→ **Dataset entries**
▬▬▬▬▬▬▬▬▬▬

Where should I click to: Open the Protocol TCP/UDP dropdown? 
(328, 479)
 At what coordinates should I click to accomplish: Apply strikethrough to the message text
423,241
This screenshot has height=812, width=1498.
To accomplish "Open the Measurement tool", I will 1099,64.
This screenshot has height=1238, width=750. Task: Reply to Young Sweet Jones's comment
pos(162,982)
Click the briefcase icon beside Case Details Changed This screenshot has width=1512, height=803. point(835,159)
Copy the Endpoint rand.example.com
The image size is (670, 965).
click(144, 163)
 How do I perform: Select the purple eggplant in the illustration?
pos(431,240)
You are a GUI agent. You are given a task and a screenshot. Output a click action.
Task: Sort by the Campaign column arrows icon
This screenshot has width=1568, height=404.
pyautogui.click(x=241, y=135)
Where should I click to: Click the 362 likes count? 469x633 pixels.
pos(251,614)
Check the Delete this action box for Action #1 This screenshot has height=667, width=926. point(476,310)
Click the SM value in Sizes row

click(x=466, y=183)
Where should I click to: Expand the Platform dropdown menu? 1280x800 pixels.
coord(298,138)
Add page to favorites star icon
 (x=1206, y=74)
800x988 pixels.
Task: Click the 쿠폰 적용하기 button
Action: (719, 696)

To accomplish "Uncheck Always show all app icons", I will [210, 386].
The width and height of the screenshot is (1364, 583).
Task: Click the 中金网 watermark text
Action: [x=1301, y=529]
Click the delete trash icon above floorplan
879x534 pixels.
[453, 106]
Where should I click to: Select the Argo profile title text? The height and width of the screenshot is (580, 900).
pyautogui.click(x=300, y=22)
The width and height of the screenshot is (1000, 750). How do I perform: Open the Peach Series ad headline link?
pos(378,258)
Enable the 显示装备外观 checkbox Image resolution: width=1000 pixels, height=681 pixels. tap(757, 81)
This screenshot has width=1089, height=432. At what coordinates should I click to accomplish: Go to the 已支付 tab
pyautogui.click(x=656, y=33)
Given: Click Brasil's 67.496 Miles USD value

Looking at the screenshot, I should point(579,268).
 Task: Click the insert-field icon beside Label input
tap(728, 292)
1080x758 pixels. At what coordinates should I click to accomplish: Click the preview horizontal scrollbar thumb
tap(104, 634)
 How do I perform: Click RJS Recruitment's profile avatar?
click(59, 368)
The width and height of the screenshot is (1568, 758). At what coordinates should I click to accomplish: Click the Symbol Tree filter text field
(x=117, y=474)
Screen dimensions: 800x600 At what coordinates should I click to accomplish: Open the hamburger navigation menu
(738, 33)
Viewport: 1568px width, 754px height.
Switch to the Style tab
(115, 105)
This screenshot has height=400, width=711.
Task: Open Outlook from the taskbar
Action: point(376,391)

▬▬▬▬▬▬▬▬▬▬

→ **To do**
Each record must be returned in full and exactly.

→ **Exercise solution**
Where should I click to: Open the Protocol TCP/UDP dropdown? 
(328, 479)
 At what coordinates should I click to accomplish: Apply strikethrough to the message text
423,241
This screenshot has height=812, width=1498.
To accomplish "Open the Measurement tool", I will 1099,64.
This screenshot has height=1238, width=750. Task: Reply to Young Sweet Jones's comment
pos(162,982)
Click the briefcase icon beside Case Details Changed This screenshot has width=1512, height=803. point(835,159)
Copy the Endpoint rand.example.com
The image size is (670, 965).
click(144, 163)
 How do I perform: Select the purple eggplant in the illustration?
pos(431,240)
You are a GUI agent. You are given a task and a screenshot. Output a click action.
Task: Sort by the Campaign column arrows icon
This screenshot has width=1568, height=404.
pyautogui.click(x=241, y=135)
Where should I click to: Click the 362 likes count? 469x633 pixels.
pos(251,614)
Check the Delete this action box for Action #1 This screenshot has height=667, width=926. point(476,310)
Click the SM value in Sizes row

click(x=466, y=183)
Where should I click to: Expand the Platform dropdown menu? 1280x800 pixels.
coord(298,138)
Add page to favorites star icon
 (x=1206, y=74)
800x988 pixels.
Task: Click the 쿠폰 적용하기 button
Action: (719, 696)

To accomplish "Uncheck Always show all app icons", I will [210, 386].
The width and height of the screenshot is (1364, 583).
Task: Click the 中金网 watermark text
Action: [x=1301, y=529]
Click the delete trash icon above floorplan
879x534 pixels.
[453, 106]
Where should I click to: Select the Argo profile title text? The height and width of the screenshot is (580, 900).
pyautogui.click(x=300, y=22)
The width and height of the screenshot is (1000, 750). How do I perform: Open the Peach Series ad headline link?
pos(378,258)
Enable the 显示装备外观 checkbox Image resolution: width=1000 pixels, height=681 pixels. tap(757, 81)
This screenshot has width=1089, height=432. At what coordinates should I click to accomplish: Go to the 已支付 tab
pyautogui.click(x=656, y=33)
Given: Click Brasil's 67.496 Miles USD value

Looking at the screenshot, I should point(579,268).
 Task: Click the insert-field icon beside Label input
tap(728, 292)
1080x758 pixels. At what coordinates should I click to accomplish: Click the preview horizontal scrollbar thumb
tap(104, 634)
 How do I perform: Click RJS Recruitment's profile avatar?
click(59, 368)
The width and height of the screenshot is (1568, 758). At what coordinates should I click to accomplish: Click the Symbol Tree filter text field
(x=117, y=474)
Screen dimensions: 800x600 At what coordinates should I click to accomplish: Open the hamburger navigation menu
(738, 33)
Viewport: 1568px width, 754px height.
Switch to the Style tab
(115, 105)
This screenshot has height=400, width=711.
Task: Open Outlook from the taskbar
Action: point(376,391)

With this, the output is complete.